Global warming impact on transitional coastal environments: a methodology for knowledge-based management and decision making

  1. del Rosal Salido, Juan
Dirigida por:
  1. Miguel Ortega Sánchez Director

Universidad de defensa: Universidad de Granada

Fecha de defensa: 01 de octubre de 2020

Tribunal:
  1. Asunción Baquerizo Presidenta
  2. Manuel Díez Minguito Secretario
  3. María da Graça Neves Reis e Silva de Oliveira Vocal
  4. Marta Isabel Marcos Moreno Vocal
  5. T. A. Plomaritis Vocal
Departamento:
  1. MECÁNICA DE ESTRUCTURAS E INGENIERÍA HIDRÁULICA

Tipo: Tesis

Resumen

This Thesis combines a set of very innovative techniques available separately in the field of Coastal Engineering while inheriting the advance in knowledge through the work of the Environmental Fluid Dynamics Group to address one of the main challenges that coastal managers and stakeholders will have to face along the next decades, especially in transitional coastal environments.
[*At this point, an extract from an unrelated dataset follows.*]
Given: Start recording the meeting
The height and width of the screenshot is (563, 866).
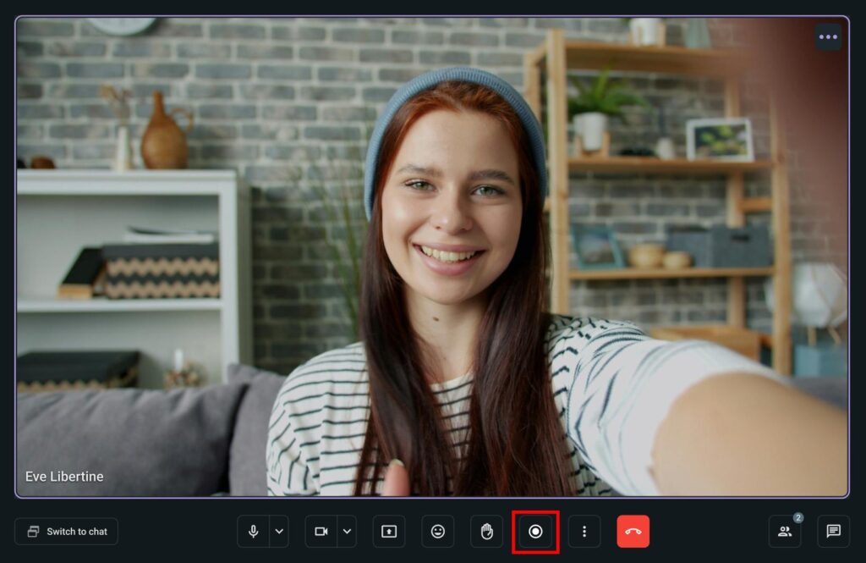Looking at the screenshot, I should point(535,532).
This challenge consists of anticipating whether current flood defenses will be sufficient against global warming. Moreover, if they are not, this Thesis addresses the question of where and when flood defense will fail and by how much from a global, local, multivariate, and probabilistic approach. The presented methodology in this Thesis is structured in three main blocks: the definition of the problem, the characterization and transfer of the natural forcing agents from the boundary to the transitional system, and the critical analysis of the results. In the first block (definition of the problem), the conceptual framework of the problem, together with the main hypothesis considered are defined. This block also defines the case study area used in this Thesis. After the theoretical development, continuos and progressive examples of application in each step of the presented methodology are shown. In this Thesis, the Guadalete estuary (Cádiz, SouthWestern Spain) is selected as a representative example of transitional areas of southern Europe, considered among the most complex areas for management due to the interactions between natural agents with different scales and periods, human interventions, and many stakeholders involved with different socioeconomic interests.